Rural health matters

Rural Health — Challenges & Innovations Webinar

Rural health challenges in BC — what are they & what can we do to address them?

 

No rural issue is more pressing than the challenge of ensuring every British Columbian — no matter where she or he lives — has access to excellent healthcare.

And no one in BC is more focussed on identifying rural healthcare problems, and exploring ways to address them, than Dr. Dave Snadden, UBC Chair in Rural Health.

Join us on Thursday, February 28, noon Pacific, for a stimulating discussion with Dr. Snadden.

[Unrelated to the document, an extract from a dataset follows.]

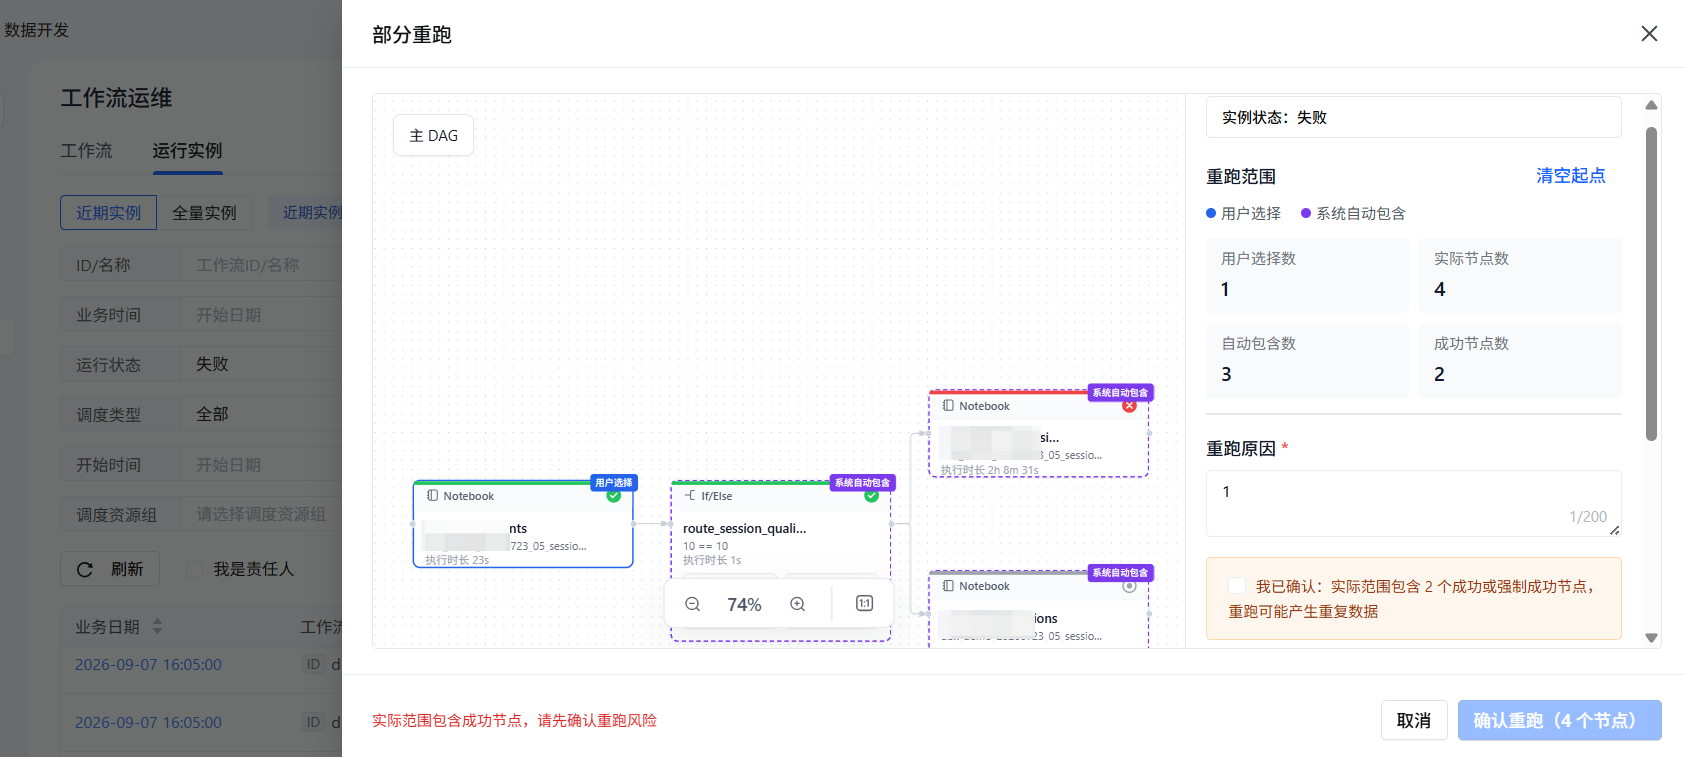The image size is (1685, 757).
Task: Click the 清空起点 link
Action: coord(1570,176)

Bring your questions and ideas on what’s wrong with healthcare in rural BC today, and how to make things better.

 

 

ABOUT DR. DAVE SNADDEN

Rural health is Dave Snadden's specialty

Few are better able to tackle rural health issues than Dr. Snadden.

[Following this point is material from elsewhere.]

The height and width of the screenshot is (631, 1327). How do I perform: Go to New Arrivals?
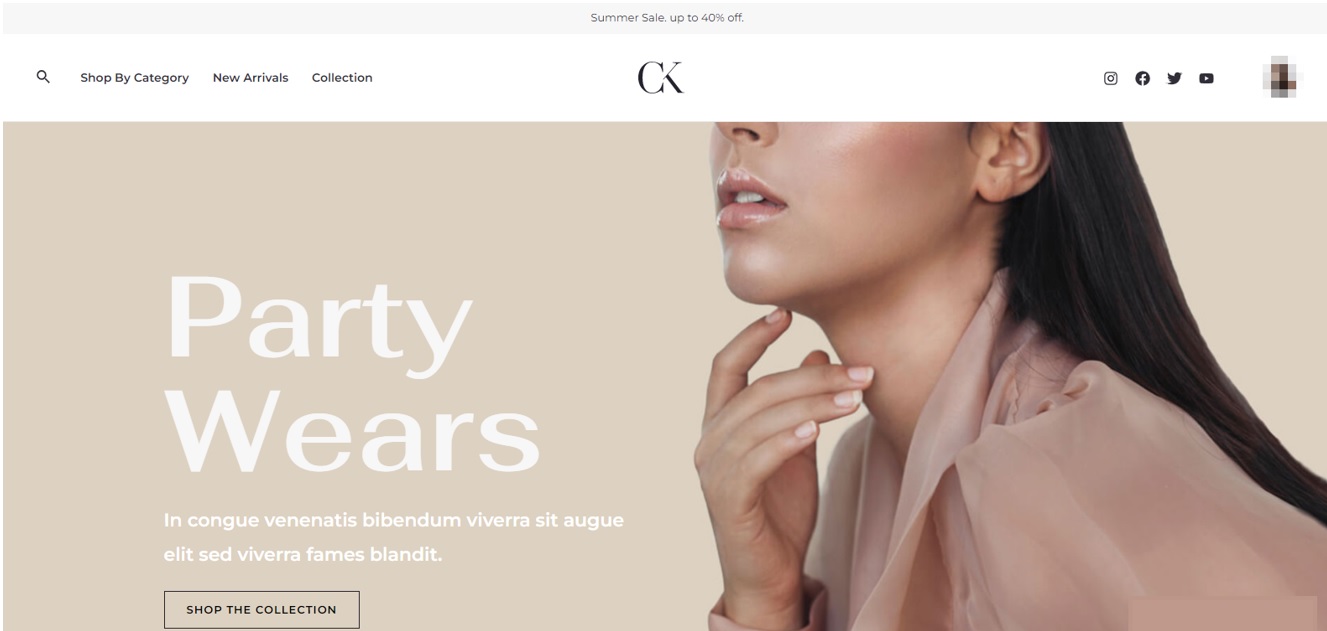(250, 78)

A graduate of the University of Dundee in Scotland, he was a full-time rural general practitioner and family resident trainer for 11 years in the Highlands of Scotland. Following further academic training at the University of Western Ontario, where he completed a Master’s degree in Family Medicine in 1991, he returned to Scotland and became Senior Lecturer at the Department of General Practice, University of Dundee. During his time in Dundee he helped develop the first integrated postgraduate and undergraduate Department of General Practice in the UK and also completed his Doctoral degree, his thesis explored the use of learning portfolios in general practice training. He became Director of Postgraduate General Practice Education in 1996 and jointly led the integrated department until 2003. David also worked with the teaching hospital sector as Associate Postgraduate Dean where he was responsible for the first year of general residency training, some specialty programs and fitness to practice issues.

He is a Fellow of the Royal College of General Practitioners, a Certificant of the College of Family Physicians of Canada and a Fellow of the Royal College of Physicians of Edinburgh. David joined the Northern Medical Program in July 2003 to lead its establishment and development. The distributed medical education model developed in BC was innovative and helped shape similar changes across Canada and internationally. In 2011 he was appointed as Executive Associate Dean of Education in the UNBC Faulty of Medicine, and was responsible for all the educational programs in the Faculty across the Province until his term finished in June 2016.

In November 2016 he was appointed to the Rural Doctors’ UBC Chair in Rural Health, an academic chair endowed by a generous donation from the Rural Doctors of British Columbia through the Doctors of BC, and the Ministry of Health Joint Standing Committee on Rural Affairs.